BEGIN

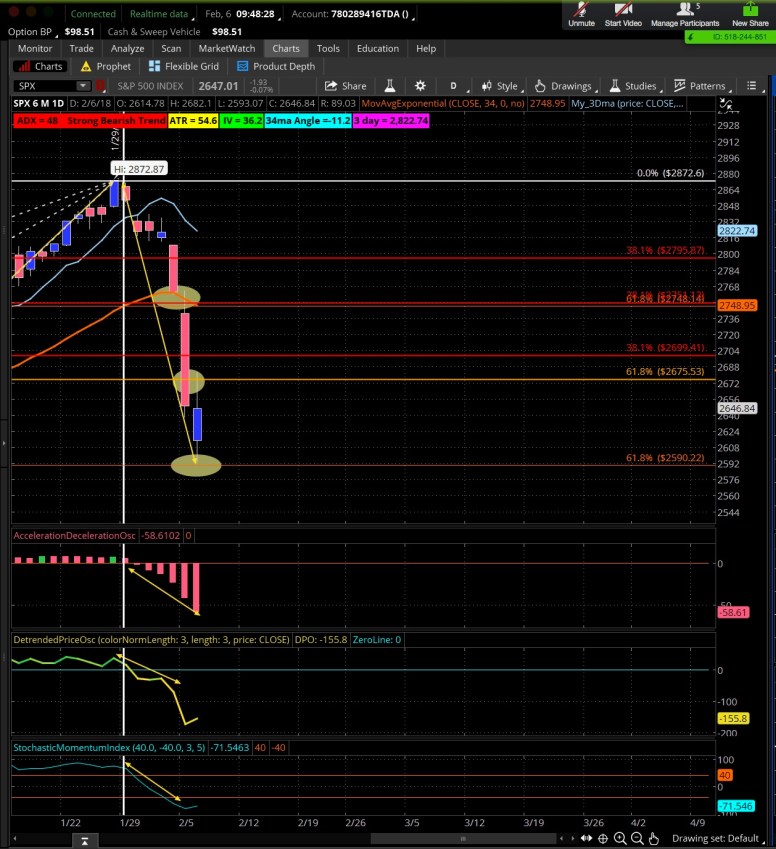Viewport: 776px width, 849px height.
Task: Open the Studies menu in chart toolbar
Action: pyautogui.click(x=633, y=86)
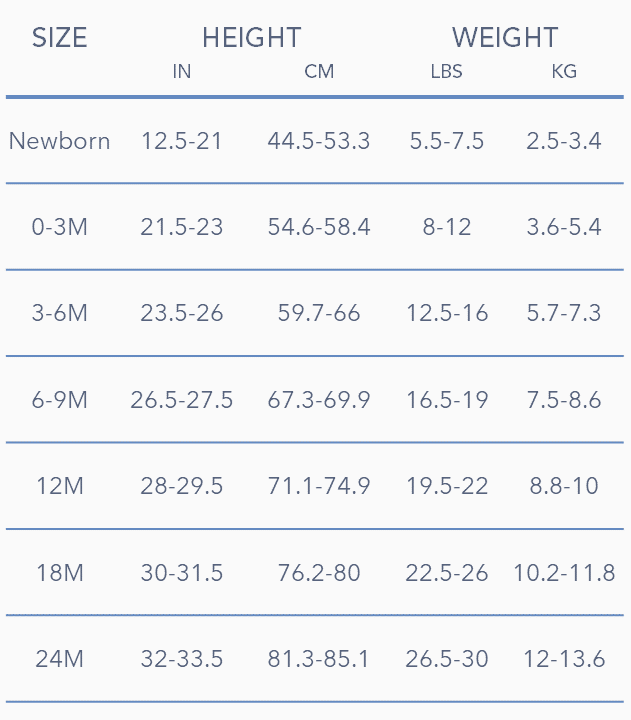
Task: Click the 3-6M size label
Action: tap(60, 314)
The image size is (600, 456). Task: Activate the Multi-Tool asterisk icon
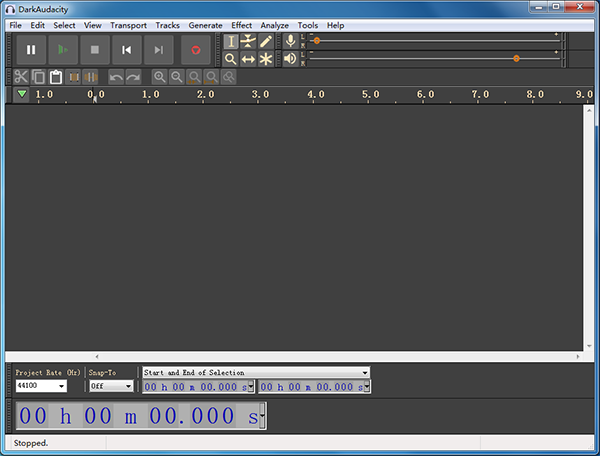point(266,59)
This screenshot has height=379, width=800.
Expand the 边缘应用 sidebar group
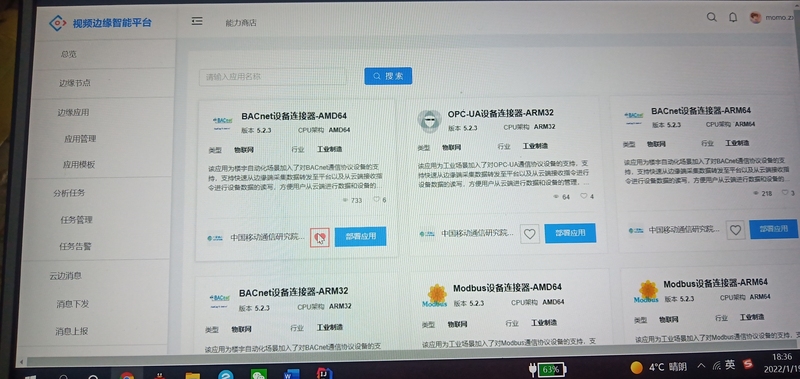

END

- Task description
Put every line of text from all four items into a numbered list, without the blank lines and without the pictures.

- Result below
1. Viewport: 776px width, 849px height.
2. Task: Open the Studies menu in chart toolbar
3. Action: pyautogui.click(x=633, y=86)
4. Task: Click the 3-6M size label
5. Action: tap(60, 314)
6. The image size is (600, 456). Task: Activate the Multi-Tool asterisk icon
7. point(266,59)
8. This screenshot has height=379, width=800.
9. Expand the 边缘应用 sidebar group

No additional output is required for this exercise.